Interface element records >>

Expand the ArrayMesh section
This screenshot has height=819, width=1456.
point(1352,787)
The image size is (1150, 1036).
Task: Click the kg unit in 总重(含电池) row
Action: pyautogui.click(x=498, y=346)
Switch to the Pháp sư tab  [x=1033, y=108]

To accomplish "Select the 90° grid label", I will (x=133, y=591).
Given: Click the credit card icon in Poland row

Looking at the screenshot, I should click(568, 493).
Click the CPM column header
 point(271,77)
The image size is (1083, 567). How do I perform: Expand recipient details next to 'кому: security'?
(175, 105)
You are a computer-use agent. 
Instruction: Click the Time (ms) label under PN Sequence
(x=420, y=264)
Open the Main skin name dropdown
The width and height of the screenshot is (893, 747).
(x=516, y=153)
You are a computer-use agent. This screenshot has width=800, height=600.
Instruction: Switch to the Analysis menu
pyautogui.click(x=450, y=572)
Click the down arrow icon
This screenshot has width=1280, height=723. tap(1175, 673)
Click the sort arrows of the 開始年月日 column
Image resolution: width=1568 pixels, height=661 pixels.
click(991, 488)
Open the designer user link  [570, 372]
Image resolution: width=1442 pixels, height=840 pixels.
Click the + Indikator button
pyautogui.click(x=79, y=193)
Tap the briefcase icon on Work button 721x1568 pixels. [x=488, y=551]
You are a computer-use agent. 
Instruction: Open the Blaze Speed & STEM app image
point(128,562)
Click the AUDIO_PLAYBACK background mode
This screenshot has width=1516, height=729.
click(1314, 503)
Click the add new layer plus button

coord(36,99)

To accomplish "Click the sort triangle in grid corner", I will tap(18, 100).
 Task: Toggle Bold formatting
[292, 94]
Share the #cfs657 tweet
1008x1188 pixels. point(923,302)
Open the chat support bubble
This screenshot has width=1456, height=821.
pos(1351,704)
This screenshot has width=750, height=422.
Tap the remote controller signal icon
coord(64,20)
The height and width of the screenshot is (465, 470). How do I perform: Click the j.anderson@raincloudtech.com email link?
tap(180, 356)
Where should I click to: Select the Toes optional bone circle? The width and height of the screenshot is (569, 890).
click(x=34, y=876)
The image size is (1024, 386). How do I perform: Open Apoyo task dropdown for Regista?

What needs to be done >> Return every line of the records above unchanged, in the same order.

Written response >>
Expand the ArrayMesh section
This screenshot has height=819, width=1456.
point(1352,787)
The image size is (1150, 1036).
Task: Click the kg unit in 总重(含电池) row
Action: pyautogui.click(x=498, y=346)
Switch to the Pháp sư tab  [x=1033, y=108]

To accomplish "Select the 90° grid label", I will (x=133, y=591).
Given: Click the credit card icon in Poland row

Looking at the screenshot, I should click(568, 493).
Click the CPM column header
 point(271,77)
The image size is (1083, 567). How do I perform: Expand recipient details next to 'кому: security'?
(175, 105)
You are a computer-use agent. 
Instruction: Click the Time (ms) label under PN Sequence
(x=420, y=264)
Open the Main skin name dropdown
The width and height of the screenshot is (893, 747).
(x=516, y=153)
You are a computer-use agent. This screenshot has width=800, height=600.
Instruction: Switch to the Analysis menu
pyautogui.click(x=450, y=572)
Click the down arrow icon
This screenshot has width=1280, height=723. tap(1175, 673)
Click the sort arrows of the 開始年月日 column
Image resolution: width=1568 pixels, height=661 pixels.
click(991, 488)
Open the designer user link  [570, 372]
Image resolution: width=1442 pixels, height=840 pixels.
Click the + Indikator button
pyautogui.click(x=79, y=193)
Tap the briefcase icon on Work button 721x1568 pixels. [x=488, y=551]
You are a computer-use agent. 
Instruction: Open the Blaze Speed & STEM app image
point(128,562)
Click the AUDIO_PLAYBACK background mode
This screenshot has width=1516, height=729.
click(1314, 503)
Click the add new layer plus button

coord(36,99)

To accomplish "Click the sort triangle in grid corner", I will tap(18, 100).
 Task: Toggle Bold formatting
[292, 94]
Share the #cfs657 tweet
1008x1188 pixels. point(923,302)
Open the chat support bubble
This screenshot has width=1456, height=821.
pos(1351,704)
This screenshot has width=750, height=422.
Tap the remote controller signal icon
coord(64,20)
The height and width of the screenshot is (465, 470). How do I perform: Click the j.anderson@raincloudtech.com email link?
tap(180, 356)
Where should I click to: Select the Toes optional bone circle? The width and height of the screenshot is (569, 890).
click(x=34, y=876)
The image size is (1024, 386). How do I perform: Open Apoyo task dropdown for Regista?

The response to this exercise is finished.